The result is a database of DNA sequence, functional and epigenomic information, as well as clinical data from studies on type 2 diabetes and its macro- and micro-vascular complications. The ability to identify and validate changes in DNA that influence onset of type 2 diabetes, disease severity or disease progression is critical.

Smith estimates that the portal currently holds aggregated data from almost 300,000 DNA samples from research supported by NIH and other institutions, including data from Asian and European collaborators, as it seeks to expand international content.

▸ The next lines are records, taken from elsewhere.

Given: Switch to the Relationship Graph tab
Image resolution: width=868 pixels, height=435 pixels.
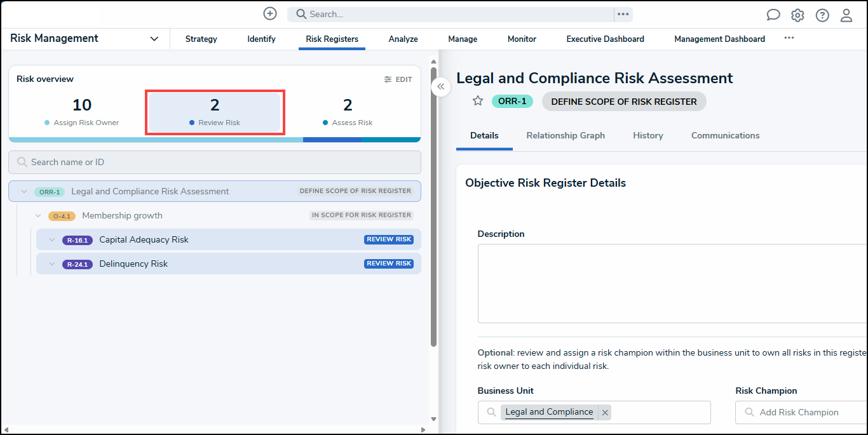Looking at the screenshot, I should click(566, 135).
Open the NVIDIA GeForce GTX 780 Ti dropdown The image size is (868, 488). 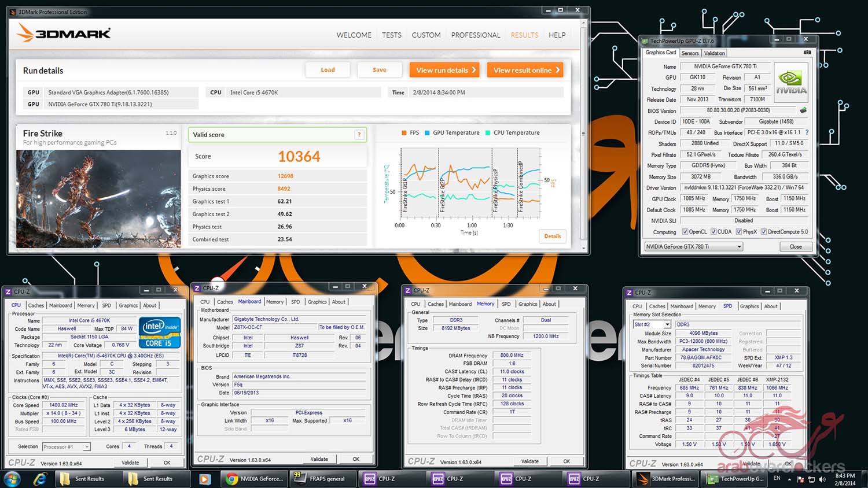(x=693, y=247)
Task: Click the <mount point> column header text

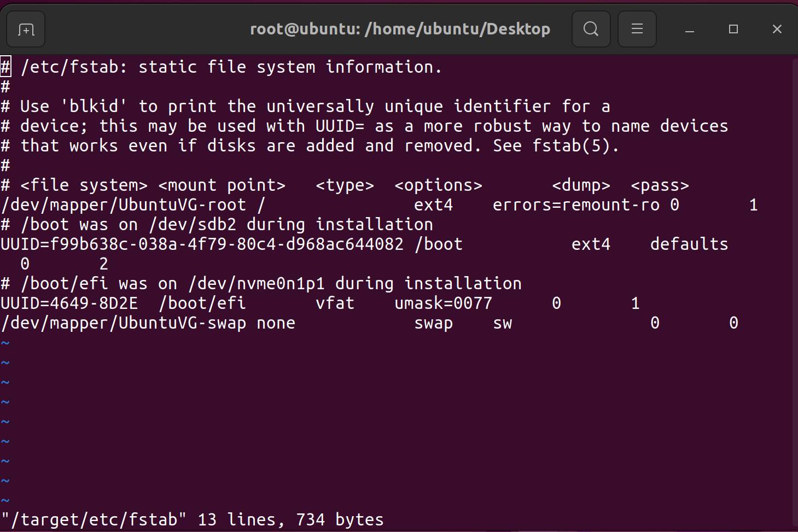Action: [x=222, y=185]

“We continually accrue data, so by next December we plan to have doubled the number of exomes,” he says, revealing that the portal has 26,000 exomes from individuals with diabetes across five major ethnic groups. “We can begin to understand differences between ethnic and racial subgroups, which might provide specific targets.”

Before now, the data was only accessible to approved researchers, while others could view aggregate results. However, a Google account is all that is needed to use the portal, which is also available in Spanish.

In addition, the portal contains expanded data and search capabilities to accelerate the pace of scientific discovery. Researchers and the public can search for information by gene, genetic variant and region, as well as access summaries of genetic variants and run customized genetic analyses.

“What a user does is simply submit queries and get back answers,” Smith adds. “People who are not necessarily informaticists or geneticists can actually use these tools.”

When it comes to privacy and security protections, he asserts that individual data will remain confidential and behind a firewall. Going forward, Smith says the portal is looking to leverage electronic health records, which he calls a “goldmine” of longitudinal and drug treatment data and an essential element.

“Just getting the data into the system has been a real challenge for us, because there are so many arrangements to make with all of the institutions,” he concludes. “For a typical cohort study, like the one we just did where there were 16 or 17 institutions involved, we have to develop agreements with every one of those institutions, and we have to go through all of the consents for all of the subjects to determine what is shareable and what is not.”